With the pictures set aside, reproduce each entry precisely as it reads.

[Dataset entries]
+ + + + +

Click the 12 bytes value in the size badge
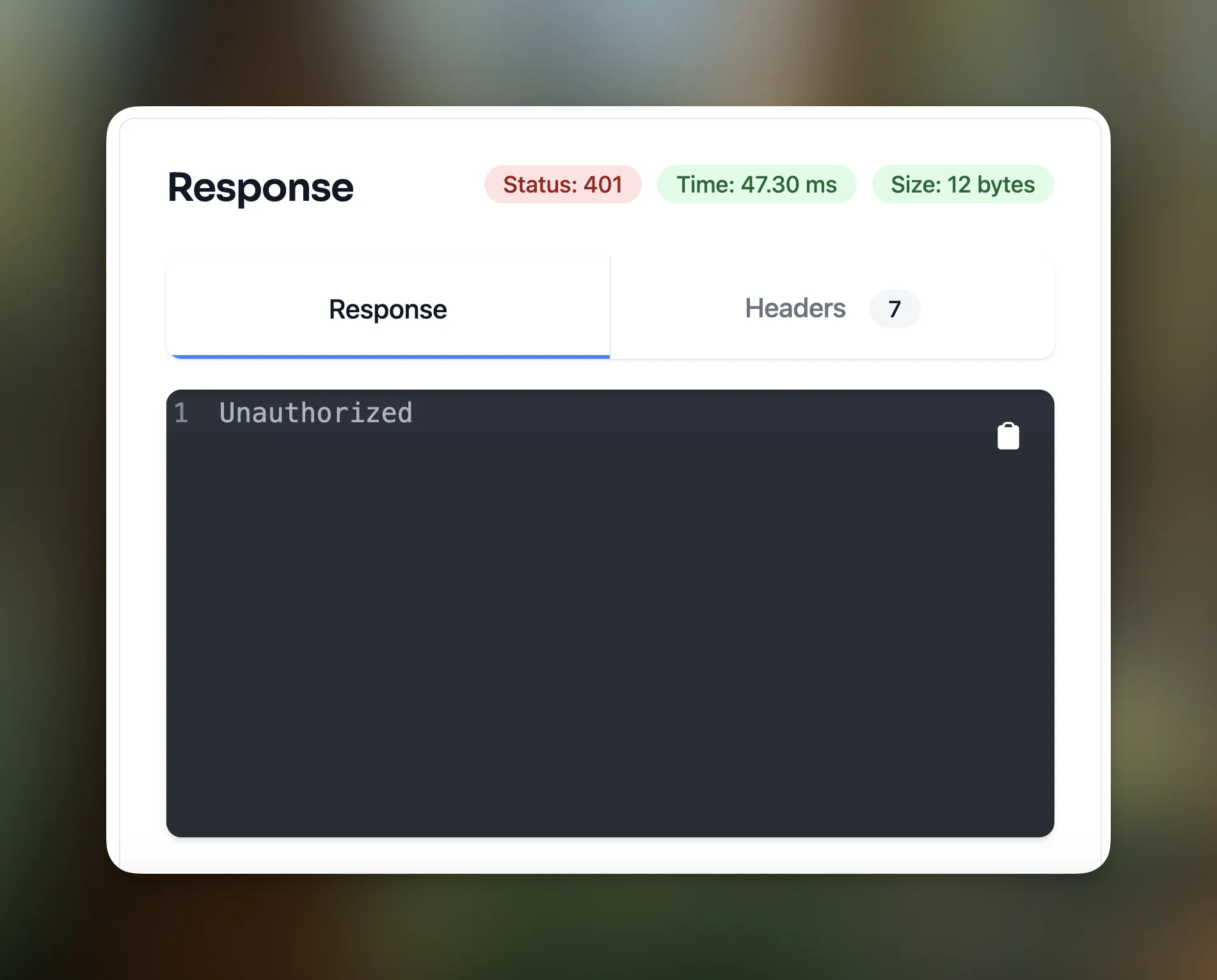 [990, 184]
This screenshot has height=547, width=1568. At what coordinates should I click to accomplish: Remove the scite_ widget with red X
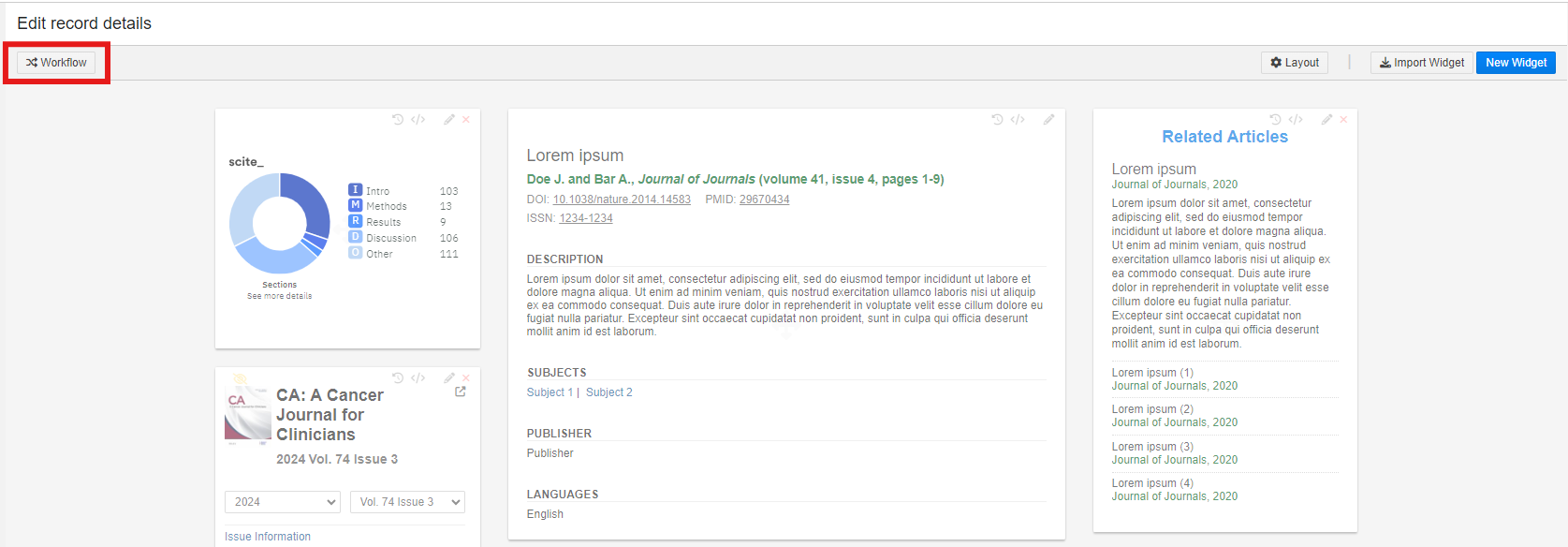pos(466,120)

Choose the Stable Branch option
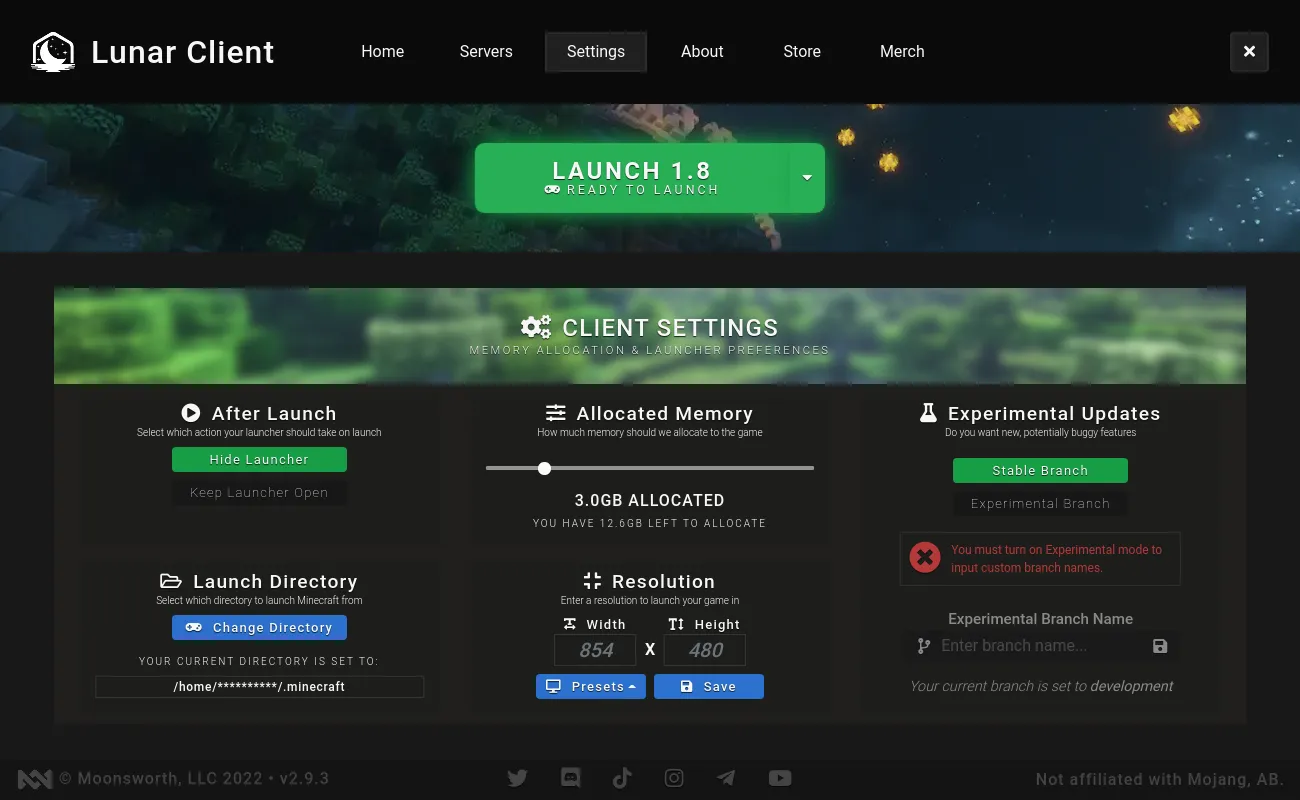pos(1040,471)
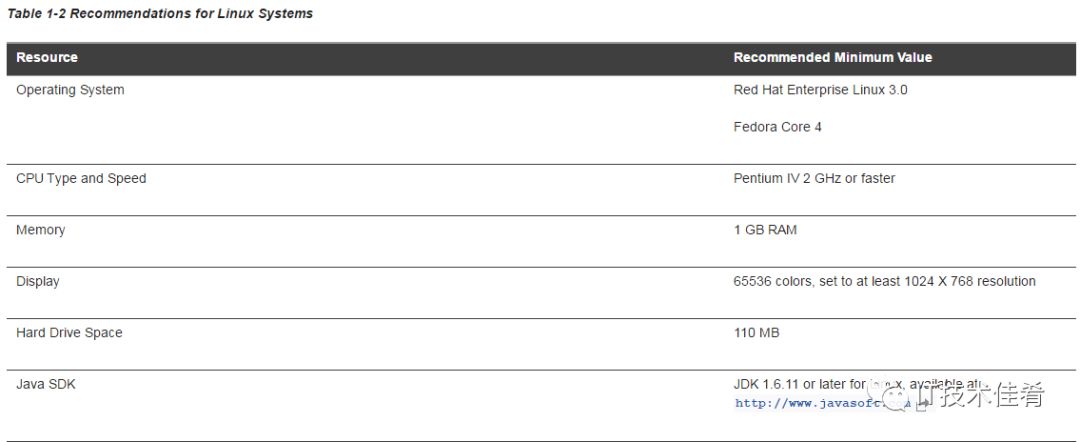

+ + + + +

Task result.
Click the 12 bytes value in the size badge
 [990, 184]
This screenshot has height=547, width=1568. At what coordinates should I click to accomplish: Remove the scite_ widget with red X
pos(466,120)

Choose the Stable Branch option
pos(1040,471)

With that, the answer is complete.